- **WORK INSTRUCTIONS**
Retype each line of the listing below, from the first through the one holding "Task: Toggle the preview pane icon", with no other lines.

- **SUPPLIED RECORDS**
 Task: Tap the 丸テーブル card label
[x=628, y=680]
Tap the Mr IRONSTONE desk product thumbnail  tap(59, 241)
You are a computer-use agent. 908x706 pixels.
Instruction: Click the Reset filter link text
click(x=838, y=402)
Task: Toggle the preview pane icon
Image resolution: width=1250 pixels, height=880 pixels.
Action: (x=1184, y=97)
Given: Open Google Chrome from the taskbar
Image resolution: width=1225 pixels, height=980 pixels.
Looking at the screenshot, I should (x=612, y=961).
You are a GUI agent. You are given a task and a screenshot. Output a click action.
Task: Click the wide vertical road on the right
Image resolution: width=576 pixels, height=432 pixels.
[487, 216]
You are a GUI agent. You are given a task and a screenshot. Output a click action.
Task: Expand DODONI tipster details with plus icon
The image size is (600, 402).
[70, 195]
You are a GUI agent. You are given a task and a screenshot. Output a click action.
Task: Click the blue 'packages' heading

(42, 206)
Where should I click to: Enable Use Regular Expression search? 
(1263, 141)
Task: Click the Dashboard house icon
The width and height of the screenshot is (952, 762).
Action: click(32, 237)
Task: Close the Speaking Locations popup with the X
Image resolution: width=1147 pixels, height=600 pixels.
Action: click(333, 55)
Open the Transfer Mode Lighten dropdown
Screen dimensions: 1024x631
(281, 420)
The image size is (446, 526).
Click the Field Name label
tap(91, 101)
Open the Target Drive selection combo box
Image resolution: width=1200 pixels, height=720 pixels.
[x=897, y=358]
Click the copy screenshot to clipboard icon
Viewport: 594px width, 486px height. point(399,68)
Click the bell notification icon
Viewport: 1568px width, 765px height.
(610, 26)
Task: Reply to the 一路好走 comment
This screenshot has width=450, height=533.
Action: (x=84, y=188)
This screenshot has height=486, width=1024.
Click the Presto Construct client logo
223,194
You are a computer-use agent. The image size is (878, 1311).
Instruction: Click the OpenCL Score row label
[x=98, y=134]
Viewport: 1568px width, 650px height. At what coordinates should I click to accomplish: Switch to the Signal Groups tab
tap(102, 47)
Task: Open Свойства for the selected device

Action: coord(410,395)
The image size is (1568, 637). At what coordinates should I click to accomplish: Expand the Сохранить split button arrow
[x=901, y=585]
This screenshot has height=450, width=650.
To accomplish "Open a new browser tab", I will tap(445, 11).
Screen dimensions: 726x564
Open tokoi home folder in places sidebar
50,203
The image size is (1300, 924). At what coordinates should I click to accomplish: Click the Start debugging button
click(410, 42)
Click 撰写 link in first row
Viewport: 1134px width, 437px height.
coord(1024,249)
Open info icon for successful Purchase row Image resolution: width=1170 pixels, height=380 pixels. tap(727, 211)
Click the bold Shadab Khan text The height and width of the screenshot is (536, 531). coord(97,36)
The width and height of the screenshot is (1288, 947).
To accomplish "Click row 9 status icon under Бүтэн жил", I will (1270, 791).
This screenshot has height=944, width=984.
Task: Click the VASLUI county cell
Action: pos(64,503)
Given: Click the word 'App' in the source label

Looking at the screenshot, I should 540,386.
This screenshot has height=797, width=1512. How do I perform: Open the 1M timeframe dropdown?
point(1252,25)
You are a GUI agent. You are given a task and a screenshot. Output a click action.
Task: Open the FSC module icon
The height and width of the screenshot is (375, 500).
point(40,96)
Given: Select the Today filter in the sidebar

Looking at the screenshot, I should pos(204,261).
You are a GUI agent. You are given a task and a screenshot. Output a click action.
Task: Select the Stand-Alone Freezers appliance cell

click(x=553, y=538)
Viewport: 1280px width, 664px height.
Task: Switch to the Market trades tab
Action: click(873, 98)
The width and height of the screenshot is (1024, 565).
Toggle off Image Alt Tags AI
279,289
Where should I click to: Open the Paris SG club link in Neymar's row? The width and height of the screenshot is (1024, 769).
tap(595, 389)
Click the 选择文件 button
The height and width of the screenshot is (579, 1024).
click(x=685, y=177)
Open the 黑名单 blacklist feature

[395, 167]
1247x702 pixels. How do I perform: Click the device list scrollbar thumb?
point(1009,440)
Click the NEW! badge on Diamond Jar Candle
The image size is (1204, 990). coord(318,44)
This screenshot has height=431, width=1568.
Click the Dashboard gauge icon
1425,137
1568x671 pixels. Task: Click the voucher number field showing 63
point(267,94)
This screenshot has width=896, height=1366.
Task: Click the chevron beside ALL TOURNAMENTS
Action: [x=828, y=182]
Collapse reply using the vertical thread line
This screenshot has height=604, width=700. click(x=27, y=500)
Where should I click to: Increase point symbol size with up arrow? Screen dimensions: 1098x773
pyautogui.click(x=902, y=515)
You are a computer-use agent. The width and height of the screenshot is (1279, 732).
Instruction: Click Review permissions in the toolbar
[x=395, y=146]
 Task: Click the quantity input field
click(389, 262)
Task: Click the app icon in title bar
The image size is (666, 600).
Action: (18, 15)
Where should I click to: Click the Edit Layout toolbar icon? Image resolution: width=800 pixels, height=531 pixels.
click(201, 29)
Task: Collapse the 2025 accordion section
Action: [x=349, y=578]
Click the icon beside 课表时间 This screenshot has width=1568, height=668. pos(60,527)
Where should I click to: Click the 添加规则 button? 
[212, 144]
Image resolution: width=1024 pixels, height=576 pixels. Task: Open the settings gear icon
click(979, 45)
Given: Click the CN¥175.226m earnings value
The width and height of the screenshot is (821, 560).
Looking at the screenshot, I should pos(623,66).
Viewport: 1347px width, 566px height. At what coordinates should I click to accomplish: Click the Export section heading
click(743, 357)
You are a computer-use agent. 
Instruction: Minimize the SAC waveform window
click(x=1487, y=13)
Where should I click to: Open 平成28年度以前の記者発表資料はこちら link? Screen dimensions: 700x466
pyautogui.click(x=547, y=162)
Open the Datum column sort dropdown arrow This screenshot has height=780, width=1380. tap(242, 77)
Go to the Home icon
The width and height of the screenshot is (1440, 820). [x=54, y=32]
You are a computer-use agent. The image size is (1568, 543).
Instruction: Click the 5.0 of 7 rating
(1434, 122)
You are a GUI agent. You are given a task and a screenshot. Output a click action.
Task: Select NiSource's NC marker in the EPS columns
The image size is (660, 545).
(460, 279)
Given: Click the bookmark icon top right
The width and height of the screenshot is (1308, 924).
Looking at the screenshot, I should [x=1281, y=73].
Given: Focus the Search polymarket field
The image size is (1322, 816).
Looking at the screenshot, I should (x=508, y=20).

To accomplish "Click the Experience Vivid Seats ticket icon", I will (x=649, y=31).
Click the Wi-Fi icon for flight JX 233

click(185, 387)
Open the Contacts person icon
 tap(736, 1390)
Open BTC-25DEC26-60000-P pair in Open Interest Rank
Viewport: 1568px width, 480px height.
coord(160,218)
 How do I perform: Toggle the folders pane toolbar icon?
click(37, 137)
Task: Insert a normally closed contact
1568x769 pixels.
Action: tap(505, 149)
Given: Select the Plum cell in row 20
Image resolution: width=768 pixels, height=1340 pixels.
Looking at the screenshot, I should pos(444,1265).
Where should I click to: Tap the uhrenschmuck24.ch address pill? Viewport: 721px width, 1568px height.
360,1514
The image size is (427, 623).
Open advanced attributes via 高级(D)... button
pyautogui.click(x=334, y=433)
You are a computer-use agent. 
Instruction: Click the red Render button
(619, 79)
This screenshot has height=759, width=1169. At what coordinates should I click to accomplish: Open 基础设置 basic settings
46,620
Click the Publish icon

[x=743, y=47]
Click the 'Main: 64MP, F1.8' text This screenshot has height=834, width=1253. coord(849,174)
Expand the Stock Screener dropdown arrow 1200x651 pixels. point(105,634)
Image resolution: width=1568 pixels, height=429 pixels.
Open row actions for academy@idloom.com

- **EXPECTED ANSWER**
 Task: Tap the 丸テーブル card label
[x=628, y=680]
Tap the Mr IRONSTONE desk product thumbnail  tap(59, 241)
You are a computer-use agent. 908x706 pixels.
Instruction: Click the Reset filter link text
click(x=838, y=402)
Task: Toggle the preview pane icon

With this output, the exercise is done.